If you only know the cheeky David Lee Roth cover of "Just a Gigolo/I Ain't Got Nobody" from 1985, do yourself a favor and seek out The Wildest!, a slice of '50s showbiz delirium that includes the more madcap Louis Prima original. Though paced a bit slower than the rock remake—it's almost a vaudeville bounce—Prima's "Gigolo" swings much harder, with a hipster's controlled giddiness. From his first entrance, Prima (1911–1978) drops alternately woeful and exuberant Louis Armstrong–inspired scatting, and his entreaties are matched by shoop-shoopy bandvocal catcalls and the honking saxophone of Sam Butera.

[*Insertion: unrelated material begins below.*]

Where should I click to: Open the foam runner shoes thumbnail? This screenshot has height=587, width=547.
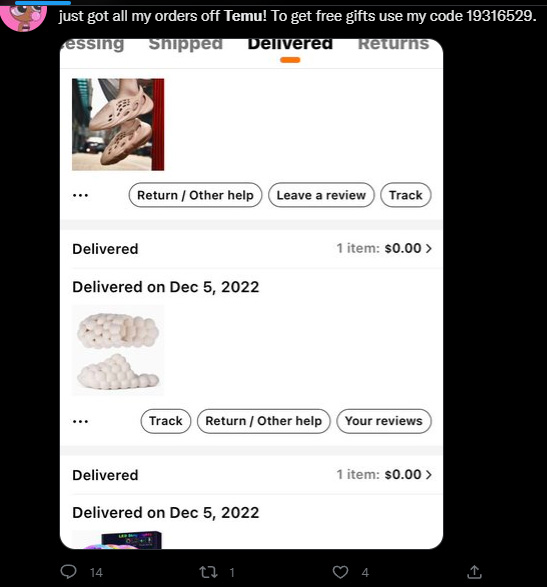tap(118, 124)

That song's combination of jazz and jive sent Prima's career into overdrive. Literally every track of The Wildest! sparkles with the combination of mugging-for-the-crowds irreverence and seriously disciplined execution that was his signature. You'll find "Nothing's Too Good for My Baby," a duet with Keely Smith that's notable for its choreographed wordless vocal tandems, and a jittery "You Rascal You" that is a showstopper. As Prima's vocals fall lazily off the beat, the rhythm section sounds as if it's chasing a scoundrel. Along the way, the rhythm shifts from typical lounge-act 4/4 to a New Orleans parade romp (complete with a reference to "When the Saints Go Marching In") to a barn-burning big-band shout-chorus finale.

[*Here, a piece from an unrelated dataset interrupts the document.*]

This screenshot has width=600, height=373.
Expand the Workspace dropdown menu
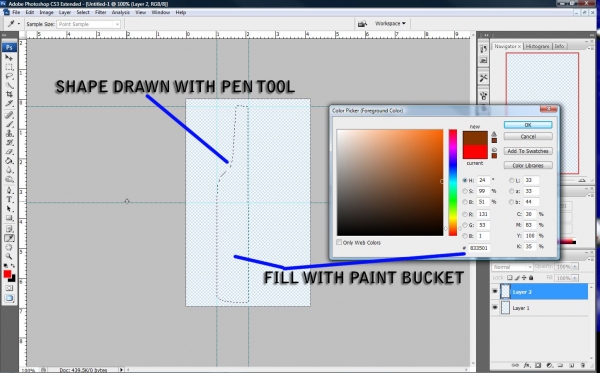[390, 24]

This collection marked the end of several years of studio frustration for the New Orleans–born singer of Italian ancestry: Prima felt his recordings didn't get close to capturing the rollicking magic of his live act. According to the liner notes, when he heard The Wildest!, Prima knew he'd taken a big step forward. "This is it. This is three o'clock in the morning at the Sahara."
Released: 1957, Capitol
Key Tracks: "Just a Gigolo/I Ain't Got Nobody," "The Lip."